I recently read a story on James Altucher’s blog where he shared how a friend of his made $2million in one morning, without any physical effort on his part.
See a short excerpt from their dialogue below:
Dave: “Oh! I forgot to tell you. I accidentally made 2 million dollars this morning.”
James: “How could you accidentally make $2m?”
Dave: “It’s funny really. There’s this friend I made during a fellowship in Boston who runs an investment fund. He called me and told me he was closing down the fund. I was like, ‘Ok, well… good luck on whatever you do next.’”
Dave: “I had no idea why he was calling to tell me he wanted to shut his fund. Then he said, ‘Well… where do I wire your money?’ And I was like, ‘What are you talking about?’ And he said, ‘Dave, since 1998 you’ve been the only investor who held on no matter what was happening.’”
Dave: “I tell you James, I can’t remember putting money in his fund in 1998. I didn’t even have much money then. It must have been a small amount; I totally forgot about it.”
James sat there listening and thinking about 1998. He wished he had secretly put some money somewhere and forgotten about it too.
Some people get rich and successful simply by hanging out with the right people and being part of their crazy ideas and preposterous schemes. Some people get into stable careers by overhearing the right conversations and attending the right events. And that’s exactly the point of this post.
Do you put any thought into the kind of people you spend your time with? What you spend the time doing?
Do you think you’ll ever be able to make $2m in the morning someday with the company you keep now?
We’ve all heard the saying: “You are the average of the five people you spend the most time with”; but it’s such a cliche we hardly pay any attention to it. We hardly think about how the people around us can make us who we become.

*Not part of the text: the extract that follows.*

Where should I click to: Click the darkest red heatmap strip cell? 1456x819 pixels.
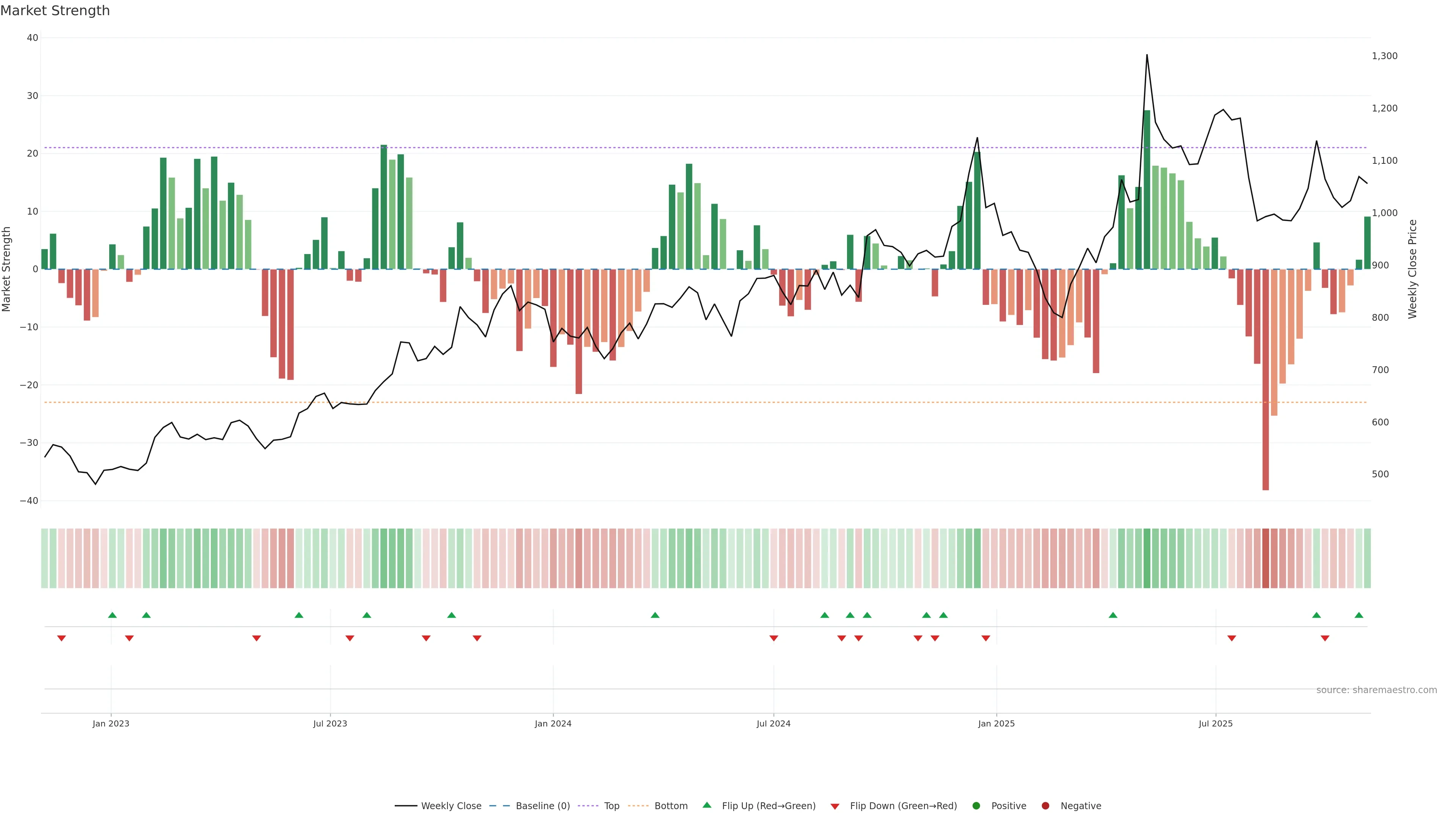click(1266, 558)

Who you spend time with is incredibly “life-changingly” important. Even more fundamental is:
What types of people are you comfortable around?
Your comfort level around people is a clear indicator of your character. Are the people you enjoy being around inspiring or degrading, hard-working or lazy? What kinds of beliefs do they have? What kinds of goals are they pursuing? What jobs do they keep? What does their health look like?

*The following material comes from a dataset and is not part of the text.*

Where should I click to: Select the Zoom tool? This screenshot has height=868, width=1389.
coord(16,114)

If you spend time with people with no ambition, values, or self-love, it wouldn’t take long before you begin to see life the way they do. Change is gradual, so you’ll never notice when it happens. Their attitudes and beliefs will seep into you slowly and steadily, till one day you look at yourself and realize you can’t recognize the person in the mirror. This can be a good or a bad thing, depending on who those friends are.

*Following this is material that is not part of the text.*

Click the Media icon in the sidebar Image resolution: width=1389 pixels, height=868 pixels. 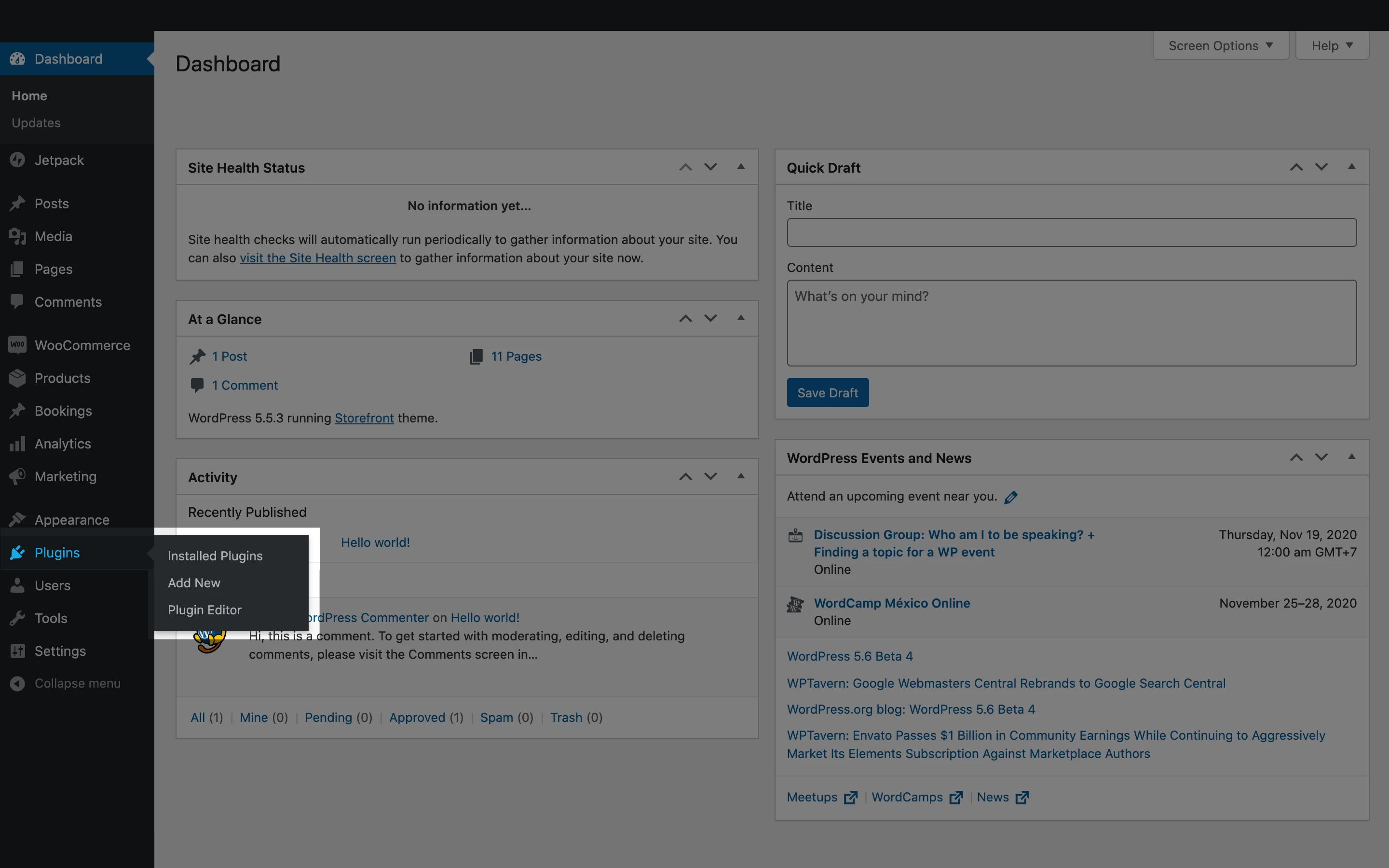(x=17, y=236)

I’ve had both good and bad experiences with friends. Earlier on, I had friends who simply wanted to chill and have fun every day; as a result, I spent my days having fun. Lots of fun.
I had a chance to do-over when I started my postgraduate studies, and I had a different type of friends. These new friends were ambitious and smart and levelheaded; as a result, I found myself forming teams with them to build companies, travel places, and make positive changes.
These new friends know about financial inclusion and peculiarities of doing business in sub-saharan Africa. They are ninja software developers who can whip up a fully functional interactive website in less than two hours, excellent communicators who are flown to different countries to speak, focused entrepreneurs who aren’t scared of going hard to grow their businesses into global companies. I get support, motivation, and examples from these people and I give the same to them. Every day is a chance for something out-of-the-ordinary to happen.
If anyone of them were to ask me to invest in their company or fund, I wouldn’t hesitate and who knows one day, I too might make $2m in the morning.
This post is not in any way encouraging you to become a famzer who hangs around popular people hoping for freebies. I am simply reminding you of the fact that you can be doing more when picking the people you spend your days with. And you can also be doing a lot more to add value to other people’s lives too.
The more value you create for people, the more social capital you create for yourself. You don’t need lots of money, impressive education or family connections to accumulate social capital. You simply need time, kindness, smart thinking, and willingness to help others.
If you had no money and fell into some kind of trouble. Do you have any friends who can come through for you? If you were in another country and needed someone to go give something to your mother, do you have someone to call? If you had a kid sister moving to a new city on her own, can you count on your friends to protect her?
When we aren’t talking about all the things money can buy, we talk about people. People can make your life make sense or make no sense; they can bring peace or trouble; blessings or drama.
So take a moment to look around you today and make sure you’re setting yourself up for success. Invest time and energy in people and form relationships that have the possibility of bringing you $2m someday.